When running ML workflows on Databricks, users can take advantage of managed MLFlow. With every run of the notebook and every training round, MLFlow automatically logs parameters, metrics and any specified artifact. In addition, it stores the trained model that can later be used for predicting labels on data. We refer interested readers to these docs for more information on how MLFlow can be leveraged to manage a full-cycle of ML workflow on databricks.
Table 1 shows the time spent on different parts of the workflow. We notice that the model training on ~170K samples takes less than 25 minutes with an accuracy of 87%.
|Patch generation||10 min|
|Feature Engineering and Training||25 min|
|Scoring (per single slide)||15 sec|
Table 1: Runtime for different steps of the workflow using 2-10 r4.4xlarge workers using Databricks ML Runtime 6.2, on 170,000 patches extracted from slides included in databricks-datasets
Since there can be many more patches in practice, using deep neural networks for classification can significantly improve accuracy. In such cases, we can use distributed training techniques to scale the training process. On the Databricks platform, we have packaged up the HorovodRunner toolkit which distributes the training task across a large cluster with very minor modifications to your ML code. This blog post provides a great background on how to scale ML workflows on databricks.

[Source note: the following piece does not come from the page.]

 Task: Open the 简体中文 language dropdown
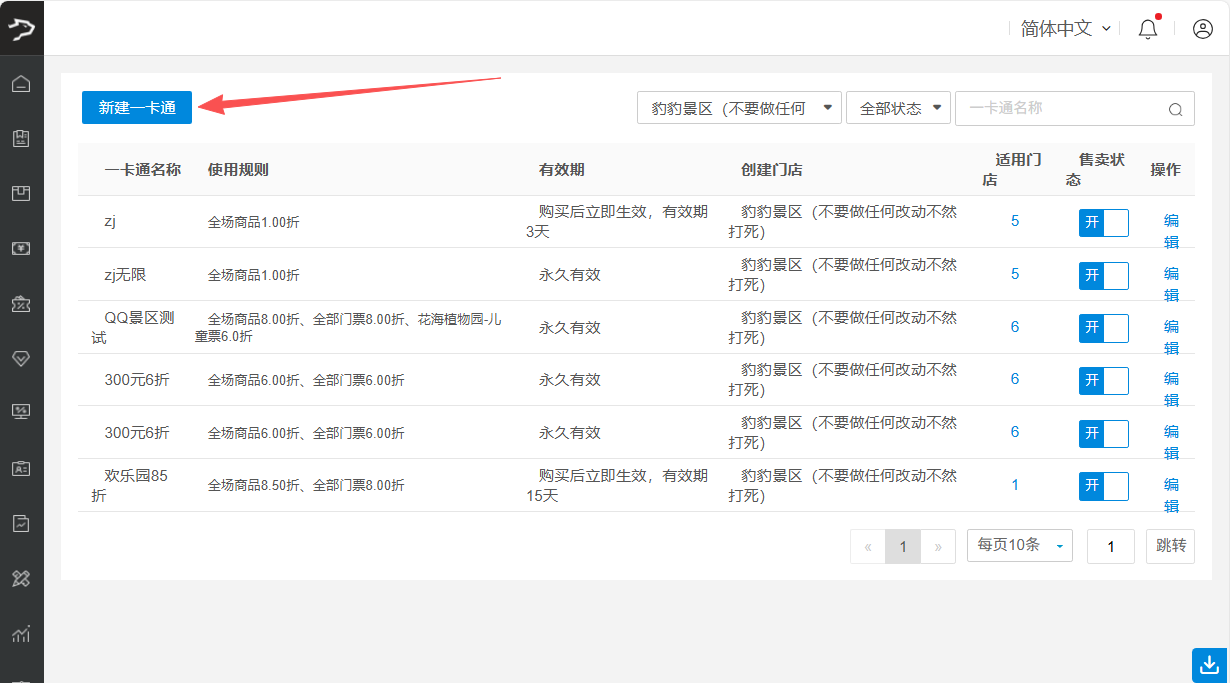(1065, 29)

Now that we have trained the classifier, we will use the classifier to project a heatmap of probability of metastasis on a slide. To do so, first we apply a grid over the segment of interest on the slide and then we generate patches—similar to the training process—to get the data into a Spark DataFrame that can be used for prediction. We then use MLflow to load the trained model, which can then be applied as a transformation to the DdataFframe which computes predictions.
To reconstruct the image, we use python’s PIL library to modify each tile color according to the probability of containing metastatic sites and patch all tiles together. Figure 4 below shows the result of projecting probabilities on one of the tumor segments. Note that the density of red indicates high probability of metastasis on the slide.
Figure 4: Mapping predictions to a given segment of a WSI
Get Started with Machine Learning on Pathology Images
In this blog, we showed how Databricks along with Spark SQL, SparkML and MLflow, can be used to build a scalable and reproducible framework for machine learning on pathology images. More specifically, we used transfer learning at scale to train a classifier to predict probability that a segment of a slide contains cancer cells, and then used the trained model to detect and map cancerous growths on a given slide.